Exercise objective
Exact copies of all the lines below are required.

[Pixel coordinate grounding data]

+ + + + +

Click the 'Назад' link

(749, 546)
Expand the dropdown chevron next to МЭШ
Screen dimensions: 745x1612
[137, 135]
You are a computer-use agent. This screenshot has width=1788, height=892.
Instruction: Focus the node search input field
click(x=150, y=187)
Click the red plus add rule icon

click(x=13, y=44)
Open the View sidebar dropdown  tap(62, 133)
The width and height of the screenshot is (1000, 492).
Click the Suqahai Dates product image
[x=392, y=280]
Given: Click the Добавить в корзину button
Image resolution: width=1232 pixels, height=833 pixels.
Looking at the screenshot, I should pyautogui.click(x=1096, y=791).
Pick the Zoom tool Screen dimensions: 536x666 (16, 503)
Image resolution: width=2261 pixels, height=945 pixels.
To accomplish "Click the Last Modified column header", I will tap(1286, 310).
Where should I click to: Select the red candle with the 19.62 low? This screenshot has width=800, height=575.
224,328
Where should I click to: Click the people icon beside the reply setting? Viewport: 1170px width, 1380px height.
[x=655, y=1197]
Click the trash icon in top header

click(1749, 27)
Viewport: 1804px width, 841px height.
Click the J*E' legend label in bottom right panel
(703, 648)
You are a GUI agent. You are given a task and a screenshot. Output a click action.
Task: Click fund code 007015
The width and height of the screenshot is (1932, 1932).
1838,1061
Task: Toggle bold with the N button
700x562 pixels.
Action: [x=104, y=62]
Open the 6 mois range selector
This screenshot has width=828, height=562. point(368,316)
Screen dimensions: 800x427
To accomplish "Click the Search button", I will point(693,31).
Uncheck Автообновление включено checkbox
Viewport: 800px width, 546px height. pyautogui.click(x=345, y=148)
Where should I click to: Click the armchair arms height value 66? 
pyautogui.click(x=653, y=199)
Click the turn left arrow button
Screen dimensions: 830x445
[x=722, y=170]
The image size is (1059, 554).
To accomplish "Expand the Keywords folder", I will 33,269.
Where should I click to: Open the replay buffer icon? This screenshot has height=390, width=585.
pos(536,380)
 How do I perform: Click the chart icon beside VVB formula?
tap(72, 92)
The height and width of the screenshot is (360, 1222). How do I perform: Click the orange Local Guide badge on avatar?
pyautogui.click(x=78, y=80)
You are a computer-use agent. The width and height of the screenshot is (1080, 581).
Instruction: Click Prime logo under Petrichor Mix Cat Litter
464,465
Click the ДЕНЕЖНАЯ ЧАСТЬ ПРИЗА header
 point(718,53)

+ + + + +

Result of this exercise
Click the 'Назад' link

(749, 546)
Expand the dropdown chevron next to МЭШ
Screen dimensions: 745x1612
[137, 135]
You are a computer-use agent. This screenshot has width=1788, height=892.
Instruction: Focus the node search input field
click(x=150, y=187)
Click the red plus add rule icon

click(x=13, y=44)
Open the View sidebar dropdown  tap(62, 133)
The width and height of the screenshot is (1000, 492).
Click the Suqahai Dates product image
[x=392, y=280]
Given: Click the Добавить в корзину button
Image resolution: width=1232 pixels, height=833 pixels.
Looking at the screenshot, I should pyautogui.click(x=1096, y=791).
Pick the Zoom tool Screen dimensions: 536x666 (16, 503)
Image resolution: width=2261 pixels, height=945 pixels.
To accomplish "Click the Last Modified column header", I will tap(1286, 310).
Where should I click to: Select the red candle with the 19.62 low? This screenshot has width=800, height=575.
224,328
Where should I click to: Click the people icon beside the reply setting? Viewport: 1170px width, 1380px height.
[x=655, y=1197]
Click the trash icon in top header

click(1749, 27)
Viewport: 1804px width, 841px height.
Click the J*E' legend label in bottom right panel
(703, 648)
You are a GUI agent. You are given a task and a screenshot. Output a click action.
Task: Click fund code 007015
The width and height of the screenshot is (1932, 1932).
1838,1061
Task: Toggle bold with the N button
700x562 pixels.
Action: [x=104, y=62]
Open the 6 mois range selector
This screenshot has width=828, height=562. point(368,316)
Screen dimensions: 800x427
To accomplish "Click the Search button", I will point(693,31).
Uncheck Автообновление включено checkbox
Viewport: 800px width, 546px height. pyautogui.click(x=345, y=148)
Where should I click to: Click the armchair arms height value 66? 
pyautogui.click(x=653, y=199)
Click the turn left arrow button
Screen dimensions: 830x445
[x=722, y=170]
The image size is (1059, 554).
To accomplish "Expand the Keywords folder", I will 33,269.
Where should I click to: Open the replay buffer icon? This screenshot has height=390, width=585.
pos(536,380)
 How do I perform: Click the chart icon beside VVB formula?
tap(72, 92)
The height and width of the screenshot is (360, 1222). How do I perform: Click the orange Local Guide badge on avatar?
pyautogui.click(x=78, y=80)
You are a computer-use agent. The width and height of the screenshot is (1080, 581).
Instruction: Click Prime logo under Petrichor Mix Cat Litter
464,465
Click the ДЕНЕЖНАЯ ЧАСТЬ ПРИЗА header
 point(718,53)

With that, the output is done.